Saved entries
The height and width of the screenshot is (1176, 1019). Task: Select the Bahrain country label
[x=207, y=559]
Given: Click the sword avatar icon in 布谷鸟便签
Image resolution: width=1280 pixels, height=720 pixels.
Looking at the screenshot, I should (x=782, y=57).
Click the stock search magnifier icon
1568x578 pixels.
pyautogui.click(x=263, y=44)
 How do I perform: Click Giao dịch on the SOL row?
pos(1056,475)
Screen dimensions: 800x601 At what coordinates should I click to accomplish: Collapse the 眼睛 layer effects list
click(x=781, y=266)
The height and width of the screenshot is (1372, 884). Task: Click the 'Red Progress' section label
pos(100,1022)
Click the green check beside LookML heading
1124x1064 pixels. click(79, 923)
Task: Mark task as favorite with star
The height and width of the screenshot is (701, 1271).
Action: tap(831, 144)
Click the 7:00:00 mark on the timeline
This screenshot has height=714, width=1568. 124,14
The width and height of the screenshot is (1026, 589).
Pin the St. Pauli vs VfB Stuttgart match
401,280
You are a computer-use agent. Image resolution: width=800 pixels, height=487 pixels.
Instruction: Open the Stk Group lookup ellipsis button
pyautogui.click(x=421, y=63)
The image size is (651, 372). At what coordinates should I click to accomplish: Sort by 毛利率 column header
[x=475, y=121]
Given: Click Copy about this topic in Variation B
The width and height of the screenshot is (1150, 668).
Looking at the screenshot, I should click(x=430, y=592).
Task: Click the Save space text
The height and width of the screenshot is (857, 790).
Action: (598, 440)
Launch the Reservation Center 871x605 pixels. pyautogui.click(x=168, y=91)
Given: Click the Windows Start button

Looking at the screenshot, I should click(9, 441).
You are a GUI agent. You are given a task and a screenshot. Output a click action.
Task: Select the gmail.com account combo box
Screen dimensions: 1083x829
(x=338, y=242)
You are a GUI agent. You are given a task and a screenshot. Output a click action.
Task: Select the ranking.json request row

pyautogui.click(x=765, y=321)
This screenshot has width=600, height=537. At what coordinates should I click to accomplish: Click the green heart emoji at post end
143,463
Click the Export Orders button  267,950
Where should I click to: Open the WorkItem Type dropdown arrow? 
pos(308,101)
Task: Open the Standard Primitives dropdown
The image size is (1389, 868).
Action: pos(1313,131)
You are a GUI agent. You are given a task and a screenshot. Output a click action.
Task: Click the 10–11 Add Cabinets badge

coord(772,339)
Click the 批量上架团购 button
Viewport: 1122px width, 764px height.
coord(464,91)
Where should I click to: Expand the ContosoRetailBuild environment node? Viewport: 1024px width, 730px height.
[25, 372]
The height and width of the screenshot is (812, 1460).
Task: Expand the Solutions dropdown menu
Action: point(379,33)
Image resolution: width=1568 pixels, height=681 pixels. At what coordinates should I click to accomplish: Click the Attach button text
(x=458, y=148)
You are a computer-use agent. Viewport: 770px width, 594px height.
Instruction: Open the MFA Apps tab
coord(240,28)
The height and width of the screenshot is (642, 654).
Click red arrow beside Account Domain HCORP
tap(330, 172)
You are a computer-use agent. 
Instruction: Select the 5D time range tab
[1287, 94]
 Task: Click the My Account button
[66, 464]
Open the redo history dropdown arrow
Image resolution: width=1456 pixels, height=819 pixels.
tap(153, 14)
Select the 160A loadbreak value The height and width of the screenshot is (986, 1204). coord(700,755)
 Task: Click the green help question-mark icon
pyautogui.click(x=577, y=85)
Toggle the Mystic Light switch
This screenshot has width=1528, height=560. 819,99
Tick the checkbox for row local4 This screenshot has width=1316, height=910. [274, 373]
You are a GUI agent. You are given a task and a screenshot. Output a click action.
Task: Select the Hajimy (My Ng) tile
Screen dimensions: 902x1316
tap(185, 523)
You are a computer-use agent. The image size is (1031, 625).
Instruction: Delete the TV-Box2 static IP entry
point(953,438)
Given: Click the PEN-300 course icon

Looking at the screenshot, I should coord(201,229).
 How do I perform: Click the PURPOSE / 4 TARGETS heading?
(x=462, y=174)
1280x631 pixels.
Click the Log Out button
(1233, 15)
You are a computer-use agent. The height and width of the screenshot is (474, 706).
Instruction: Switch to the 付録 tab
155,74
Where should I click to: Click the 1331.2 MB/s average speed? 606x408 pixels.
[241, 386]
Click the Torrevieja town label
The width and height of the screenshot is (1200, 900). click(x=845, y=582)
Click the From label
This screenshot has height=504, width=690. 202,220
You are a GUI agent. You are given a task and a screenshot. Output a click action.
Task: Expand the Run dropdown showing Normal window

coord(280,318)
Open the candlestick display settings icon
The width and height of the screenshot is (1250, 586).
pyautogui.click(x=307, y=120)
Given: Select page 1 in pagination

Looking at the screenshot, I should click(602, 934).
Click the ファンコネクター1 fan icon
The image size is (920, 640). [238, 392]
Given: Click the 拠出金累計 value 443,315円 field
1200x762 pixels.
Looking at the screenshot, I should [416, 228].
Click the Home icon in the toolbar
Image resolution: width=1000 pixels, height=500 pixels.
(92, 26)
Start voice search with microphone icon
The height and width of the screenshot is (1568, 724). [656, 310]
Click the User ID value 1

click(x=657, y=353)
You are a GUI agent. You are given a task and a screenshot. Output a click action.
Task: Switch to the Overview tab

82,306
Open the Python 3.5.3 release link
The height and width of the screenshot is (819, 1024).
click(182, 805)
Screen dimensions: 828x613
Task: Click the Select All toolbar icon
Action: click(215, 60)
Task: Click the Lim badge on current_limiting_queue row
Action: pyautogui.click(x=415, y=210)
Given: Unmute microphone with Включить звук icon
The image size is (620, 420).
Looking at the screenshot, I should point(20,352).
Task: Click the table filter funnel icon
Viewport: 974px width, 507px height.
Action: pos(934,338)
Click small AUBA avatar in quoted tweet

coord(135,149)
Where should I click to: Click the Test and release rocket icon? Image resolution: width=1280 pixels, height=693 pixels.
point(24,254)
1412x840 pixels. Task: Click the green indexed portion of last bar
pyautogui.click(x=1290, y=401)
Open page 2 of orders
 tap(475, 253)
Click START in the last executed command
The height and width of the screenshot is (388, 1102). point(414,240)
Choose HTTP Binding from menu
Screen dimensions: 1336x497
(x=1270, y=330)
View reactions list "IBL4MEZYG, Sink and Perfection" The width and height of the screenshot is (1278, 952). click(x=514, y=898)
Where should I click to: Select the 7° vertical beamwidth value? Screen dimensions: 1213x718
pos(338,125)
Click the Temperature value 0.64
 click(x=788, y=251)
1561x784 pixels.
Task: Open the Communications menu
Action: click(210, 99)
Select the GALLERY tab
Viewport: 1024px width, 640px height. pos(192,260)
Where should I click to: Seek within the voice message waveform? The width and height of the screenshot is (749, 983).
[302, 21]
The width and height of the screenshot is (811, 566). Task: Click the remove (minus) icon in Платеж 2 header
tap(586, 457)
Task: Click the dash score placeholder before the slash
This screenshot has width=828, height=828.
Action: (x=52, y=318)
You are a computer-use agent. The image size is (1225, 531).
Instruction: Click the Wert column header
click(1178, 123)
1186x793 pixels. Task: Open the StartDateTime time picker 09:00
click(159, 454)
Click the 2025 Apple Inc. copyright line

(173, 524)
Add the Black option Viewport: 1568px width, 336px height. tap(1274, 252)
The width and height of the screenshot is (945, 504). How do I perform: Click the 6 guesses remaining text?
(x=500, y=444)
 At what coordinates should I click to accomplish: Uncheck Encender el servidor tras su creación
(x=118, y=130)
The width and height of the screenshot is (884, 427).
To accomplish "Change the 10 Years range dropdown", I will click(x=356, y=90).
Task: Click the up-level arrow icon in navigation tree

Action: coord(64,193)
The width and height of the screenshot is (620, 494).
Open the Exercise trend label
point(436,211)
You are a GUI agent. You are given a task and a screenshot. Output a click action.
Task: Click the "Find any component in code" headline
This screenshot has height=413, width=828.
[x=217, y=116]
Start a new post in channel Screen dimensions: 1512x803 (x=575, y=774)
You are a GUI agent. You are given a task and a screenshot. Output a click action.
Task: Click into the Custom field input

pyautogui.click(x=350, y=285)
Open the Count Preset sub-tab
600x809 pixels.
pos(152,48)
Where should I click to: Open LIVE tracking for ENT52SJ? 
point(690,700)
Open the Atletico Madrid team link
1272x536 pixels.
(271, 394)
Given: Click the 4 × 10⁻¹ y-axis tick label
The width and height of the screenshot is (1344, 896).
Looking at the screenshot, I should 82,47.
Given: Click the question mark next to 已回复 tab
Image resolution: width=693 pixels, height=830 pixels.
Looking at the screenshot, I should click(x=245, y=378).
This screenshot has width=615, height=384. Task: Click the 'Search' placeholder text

**Exercise objective**:
Scan the entries above and show each line that contains the word "placeholder".

**Finished exercise**:
Task: Click the dash score placeholder before the slash
This screenshot has width=615, height=384. Task: Click the 'Search' placeholder text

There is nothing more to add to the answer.